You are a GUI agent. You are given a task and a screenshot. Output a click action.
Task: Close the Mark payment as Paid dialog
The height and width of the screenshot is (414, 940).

********************

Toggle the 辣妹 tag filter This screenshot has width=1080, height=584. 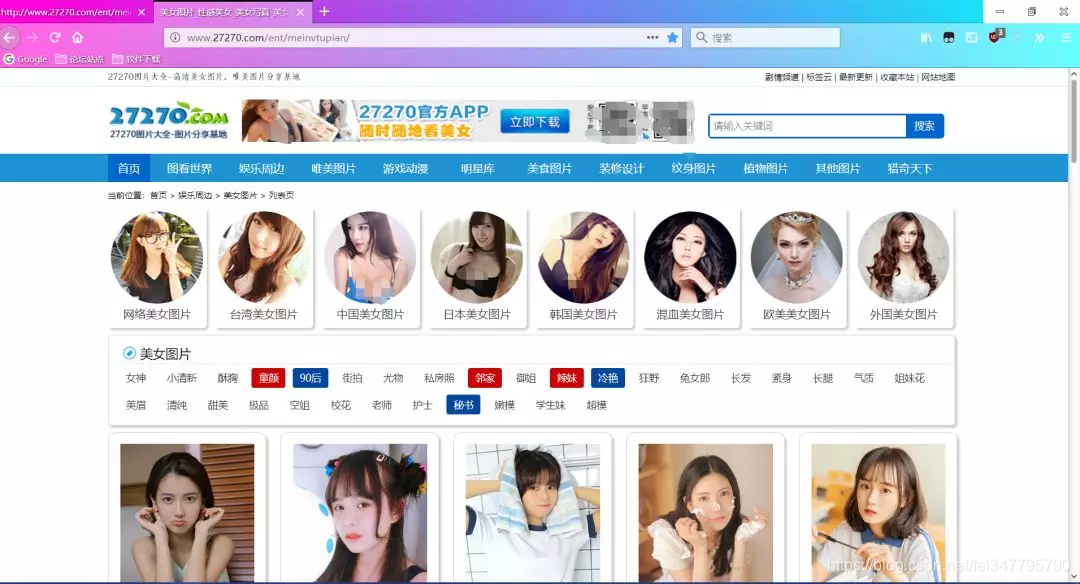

********************

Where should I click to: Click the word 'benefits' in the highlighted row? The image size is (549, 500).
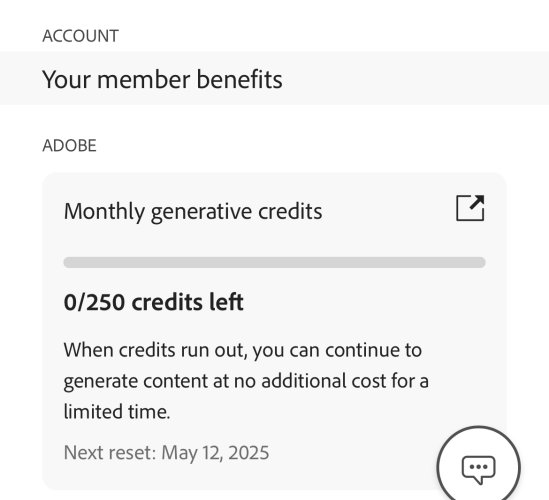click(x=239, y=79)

********************

■ Brief:
Once you find the line with "You are a GUI" in the entries above, output it and each line after it up to and including the line with "The height and", and nothing else.

■ Solution:
You are a GUI agent. You are given a task and a screenshot. Output a click action.
Task: Close the Mark payment as Paid dialog
The height and width of the screenshot is (414, 940).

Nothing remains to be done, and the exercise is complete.